## Exercise details:
Copy the data exactly, line for line.

##### Material provided #####

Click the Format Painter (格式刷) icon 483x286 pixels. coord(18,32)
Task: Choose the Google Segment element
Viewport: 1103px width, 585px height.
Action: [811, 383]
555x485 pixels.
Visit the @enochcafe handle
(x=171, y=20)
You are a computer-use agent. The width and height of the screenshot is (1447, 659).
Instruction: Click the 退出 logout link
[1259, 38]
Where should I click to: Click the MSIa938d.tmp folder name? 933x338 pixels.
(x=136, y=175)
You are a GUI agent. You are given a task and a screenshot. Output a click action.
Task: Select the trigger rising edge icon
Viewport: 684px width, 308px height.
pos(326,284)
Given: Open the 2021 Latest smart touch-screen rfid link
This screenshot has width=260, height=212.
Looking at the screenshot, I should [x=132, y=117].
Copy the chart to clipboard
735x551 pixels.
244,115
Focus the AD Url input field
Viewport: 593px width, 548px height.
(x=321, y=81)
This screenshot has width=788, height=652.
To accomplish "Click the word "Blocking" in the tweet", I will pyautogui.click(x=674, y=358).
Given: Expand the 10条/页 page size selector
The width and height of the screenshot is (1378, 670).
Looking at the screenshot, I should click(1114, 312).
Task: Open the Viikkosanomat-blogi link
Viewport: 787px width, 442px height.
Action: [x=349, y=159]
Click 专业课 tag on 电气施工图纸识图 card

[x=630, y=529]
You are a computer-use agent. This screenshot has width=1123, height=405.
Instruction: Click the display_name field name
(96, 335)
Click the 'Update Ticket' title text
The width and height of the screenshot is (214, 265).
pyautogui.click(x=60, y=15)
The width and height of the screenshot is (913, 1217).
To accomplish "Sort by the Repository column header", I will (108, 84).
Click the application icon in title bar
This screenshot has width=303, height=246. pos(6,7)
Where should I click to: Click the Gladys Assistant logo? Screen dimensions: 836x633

#####

## Answer:
Click the Format Painter (格式刷) icon 483x286 pixels. coord(18,32)
Task: Choose the Google Segment element
Viewport: 1103px width, 585px height.
Action: [811, 383]
555x485 pixels.
Visit the @enochcafe handle
(x=171, y=20)
You are a computer-use agent. The width and height of the screenshot is (1447, 659).
Instruction: Click the 退出 logout link
[1259, 38]
Where should I click to: Click the MSIa938d.tmp folder name? 933x338 pixels.
(x=136, y=175)
You are a GUI agent. You are given a task and a screenshot. Output a click action.
Task: Select the trigger rising edge icon
Viewport: 684px width, 308px height.
pos(326,284)
Given: Open the 2021 Latest smart touch-screen rfid link
This screenshot has width=260, height=212.
Looking at the screenshot, I should [x=132, y=117].
Copy the chart to clipboard
735x551 pixels.
244,115
Focus the AD Url input field
Viewport: 593px width, 548px height.
(x=321, y=81)
This screenshot has width=788, height=652.
To accomplish "Click the word "Blocking" in the tweet", I will pyautogui.click(x=674, y=358).
Given: Expand the 10条/页 page size selector
The width and height of the screenshot is (1378, 670).
Looking at the screenshot, I should click(1114, 312).
Task: Open the Viikkosanomat-blogi link
Viewport: 787px width, 442px height.
Action: [x=349, y=159]
Click 专业课 tag on 电气施工图纸识图 card

[x=630, y=529]
You are a computer-use agent. This screenshot has width=1123, height=405.
Instruction: Click the display_name field name
(96, 335)
Click the 'Update Ticket' title text
The width and height of the screenshot is (214, 265).
pyautogui.click(x=60, y=15)
The width and height of the screenshot is (913, 1217).
To accomplish "Sort by the Repository column header", I will (108, 84).
Click the application icon in title bar
This screenshot has width=303, height=246. pos(6,7)
Where should I click to: Click the Gladys Assistant logo? Screen dimensions: 836x633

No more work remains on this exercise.